U.S. home sales have slowed to a crawl this quarter, mostly due to an entrenched combination of low inventory and consistently rising prices. The latter was true again in March, according to the latest Home Price Index report from CoreLogic. The HPI for March found that over the last year, home prices nationally rose 7 percent.
From February, prices were up 1.4 percent, but in year-over-year comparisons, CoreLogic found that all 50 states saw prices escalate since March of 2017.
“Home prices grew briskly in the first quarter of 2018,” said Frank Nothaft, Chief Economist at CoreLogic. “High demand and limited supply have pushed home prices above where they were in early 2006. New construction still lags historically normal levels, keeping upward pressure on prices.”
The largest annual gains happened in Washington and Nevada, where, CoreLogic found, home prices grew by 12.6 percent since last March.

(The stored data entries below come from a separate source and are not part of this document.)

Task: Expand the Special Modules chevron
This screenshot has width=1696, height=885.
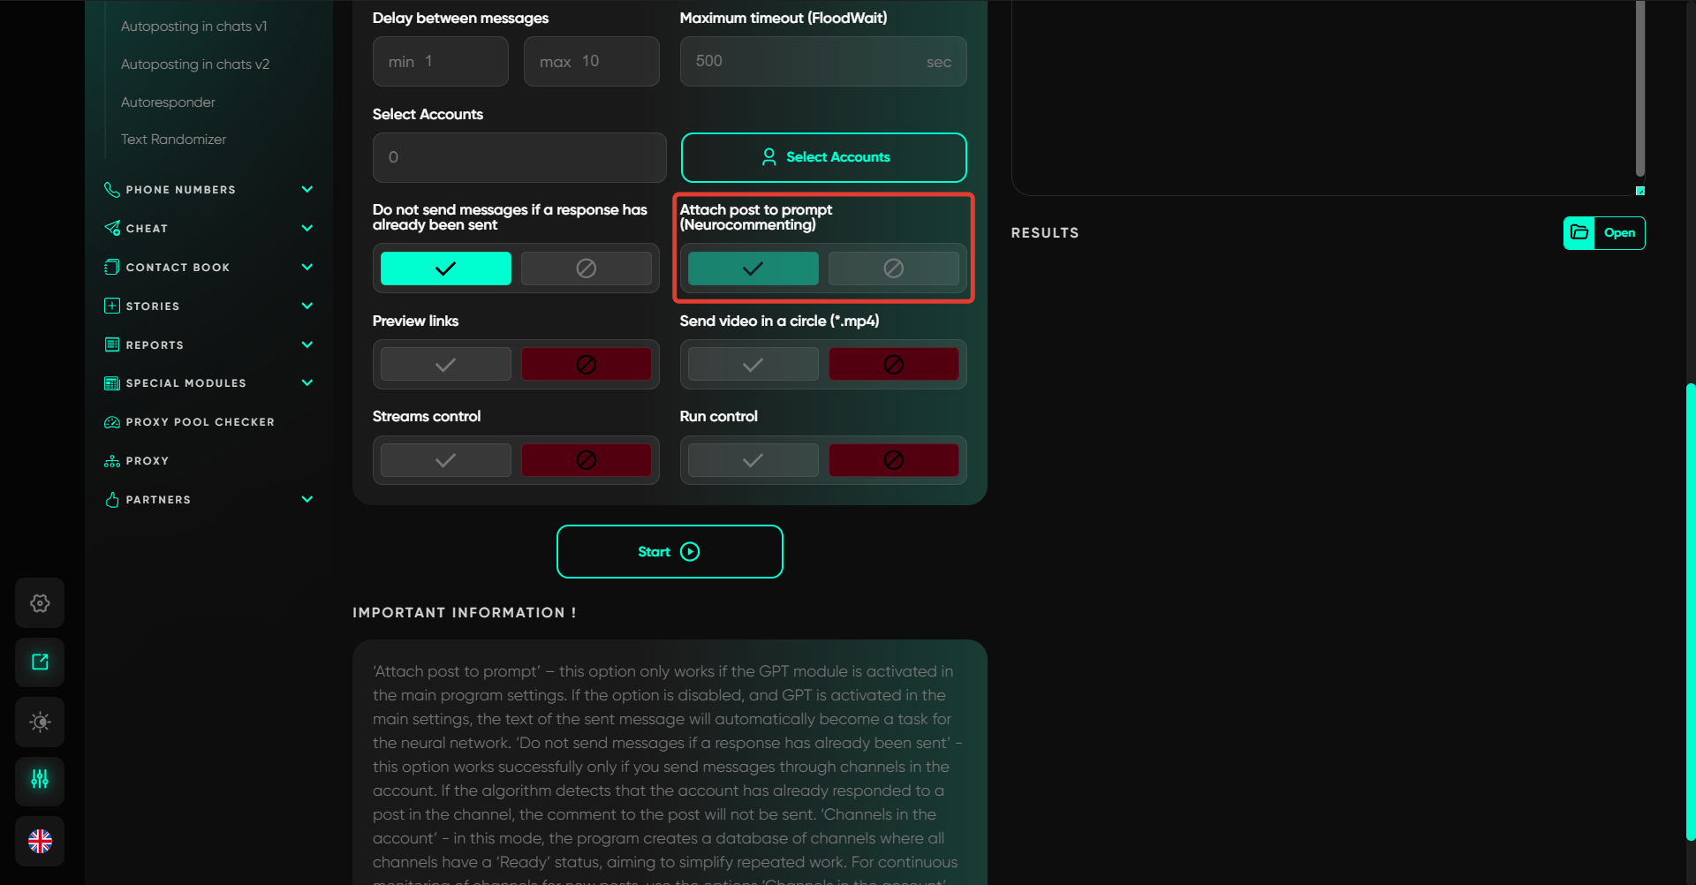Action: 307,383
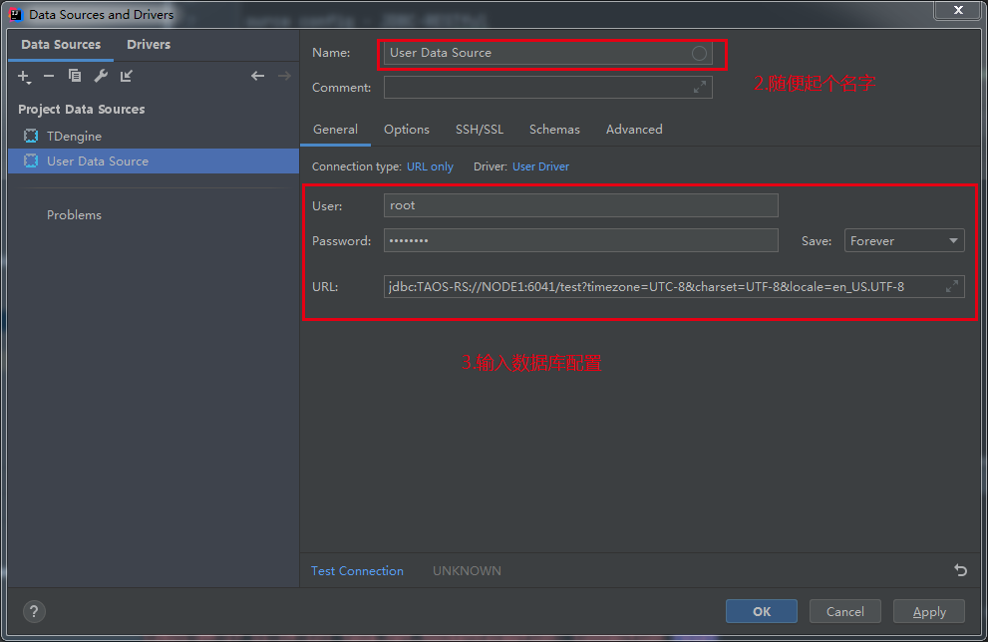Open the Advanced configuration tab
The height and width of the screenshot is (642, 988).
tap(633, 129)
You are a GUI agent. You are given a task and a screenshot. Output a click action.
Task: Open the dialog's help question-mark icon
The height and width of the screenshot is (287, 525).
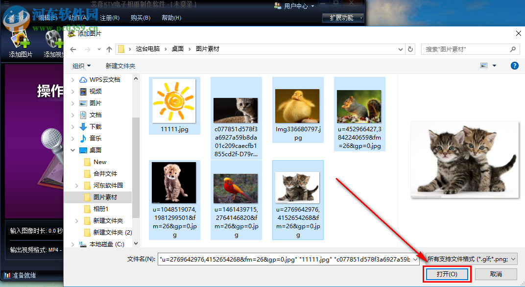pos(514,65)
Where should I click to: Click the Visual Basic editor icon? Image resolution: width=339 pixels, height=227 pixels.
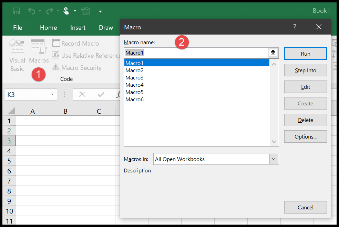click(17, 47)
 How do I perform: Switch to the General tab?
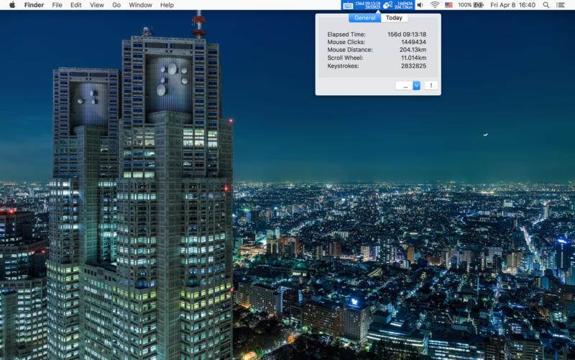tap(364, 18)
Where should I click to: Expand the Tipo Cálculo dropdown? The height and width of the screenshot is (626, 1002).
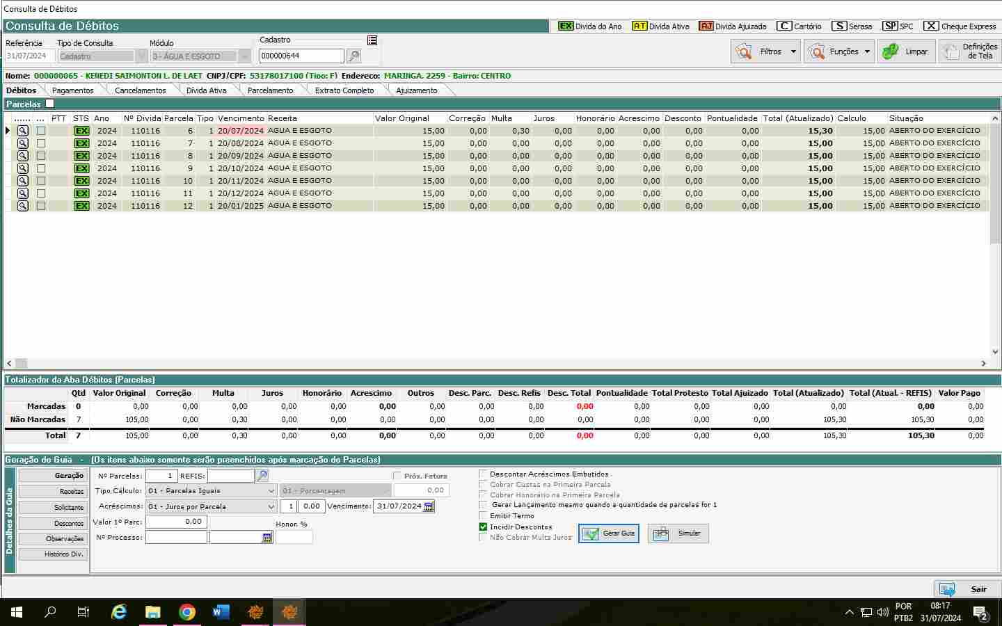[x=271, y=490]
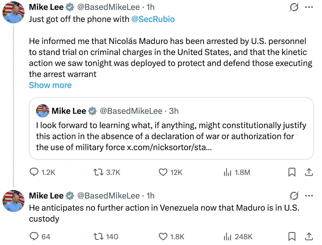Open Grok analysis for the top tweet
This screenshot has width=322, height=245.
click(x=293, y=7)
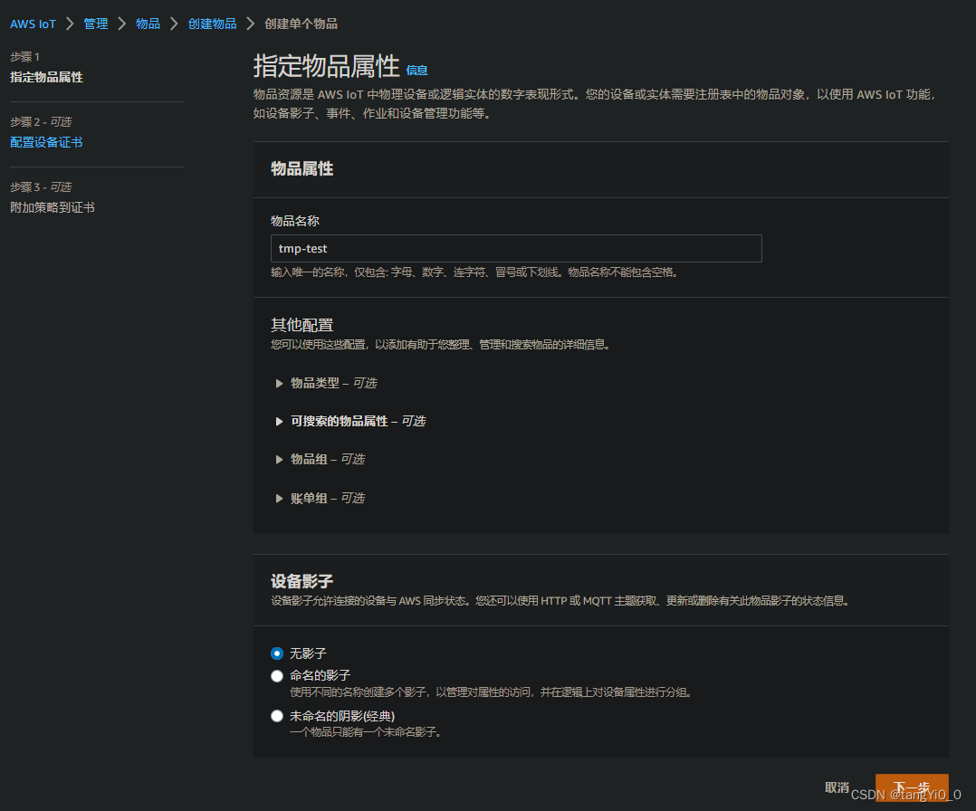Go back to 创建物品 breadcrumb

pyautogui.click(x=212, y=24)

What's more, CoreLogic expects prices to keep climbing and expects U.S. home prices to be 5.2 percent higher by next March. Prices are expected to rise 0.1 percent in April.
Of the 100 largest metropolitan areas, based on housing stock, 37 have an overvalued housing market as of March, the report stated.

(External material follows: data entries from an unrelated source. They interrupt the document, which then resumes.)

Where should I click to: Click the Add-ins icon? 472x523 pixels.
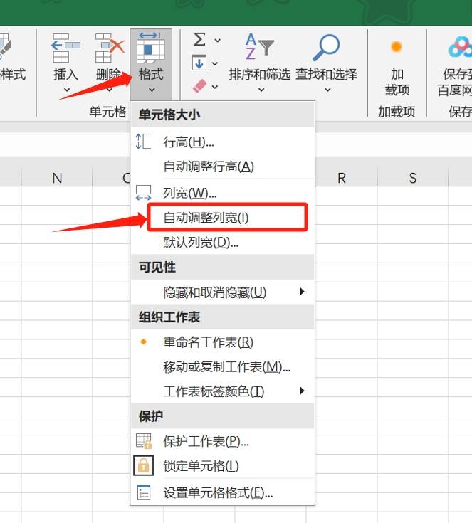point(397,47)
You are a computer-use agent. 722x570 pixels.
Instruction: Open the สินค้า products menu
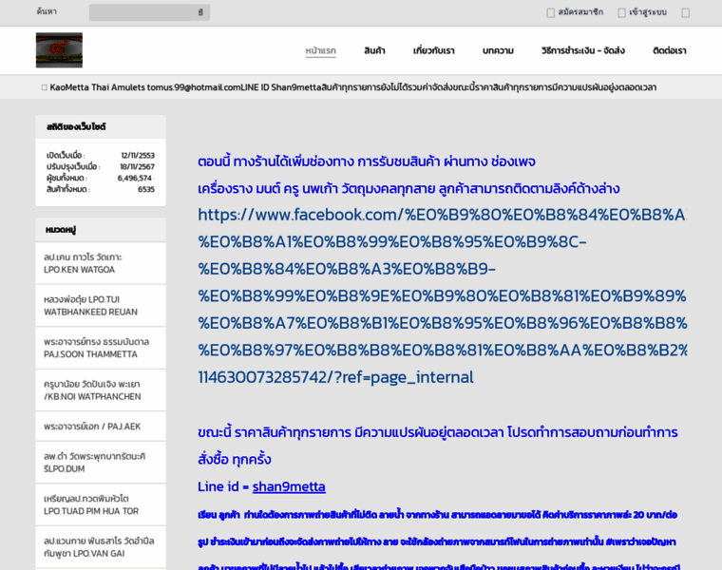[x=374, y=51]
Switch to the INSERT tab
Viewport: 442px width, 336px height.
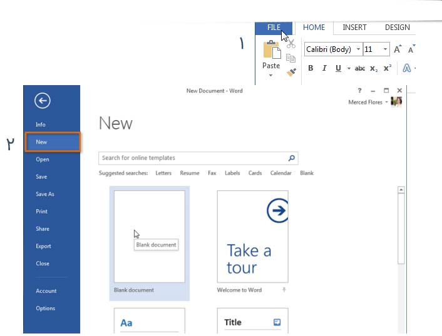click(x=354, y=28)
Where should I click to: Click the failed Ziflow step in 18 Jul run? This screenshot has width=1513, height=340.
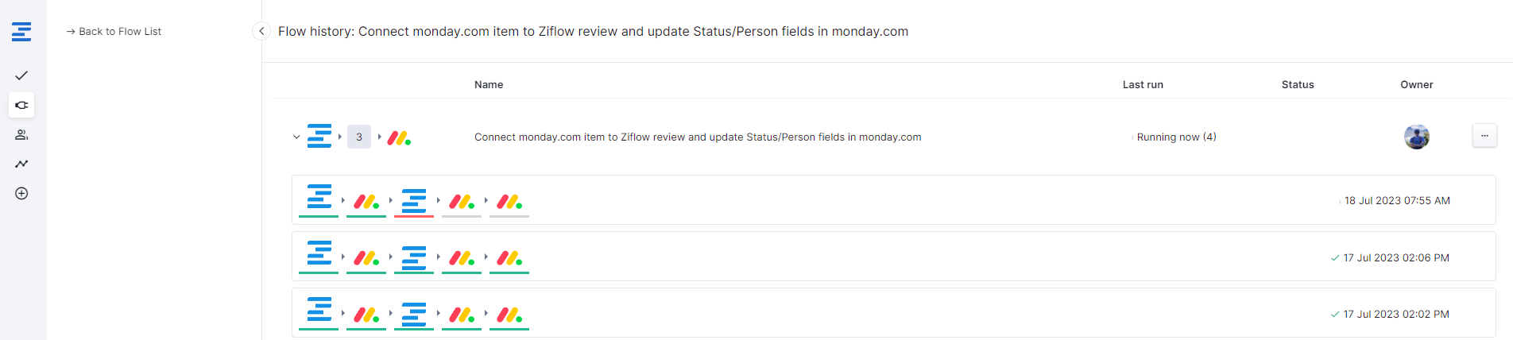tap(414, 201)
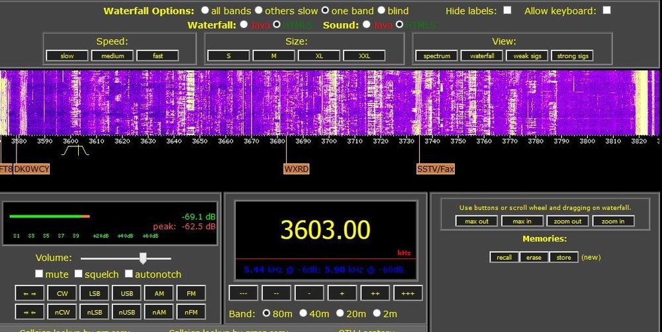662x332 pixels.
Task: Store the current frequency in Memories
Action: click(x=563, y=257)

“Additionally, as of March 2018, 28 percent of the top 100 metropolitan areas were undervalued and 35 percent were at value” it stated.

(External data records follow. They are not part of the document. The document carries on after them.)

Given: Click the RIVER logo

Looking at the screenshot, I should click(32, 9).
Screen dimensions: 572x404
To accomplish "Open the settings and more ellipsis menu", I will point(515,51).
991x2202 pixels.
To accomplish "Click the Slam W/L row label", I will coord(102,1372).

When looking at the top 50 markets, CoreLogic found that half were overvalued. Seven were undervalued and 18 were at value.”
CoreLogic president and CEO Frank Martell called this dynamic a clearly “unsustainable condition that can only be remedied by aggressive and coordinated public/private sector actions.”
According to Martell, rising home prices would remain a sober reality facing a lot of would-be buyers until it was “straightened out.”
“The dream of homeownership continues to fade away for the average prospective buyer,” he said. “Lower-priced homes are appreciating much faster than higher-priced properties, making the affordability crisis progressively worse.”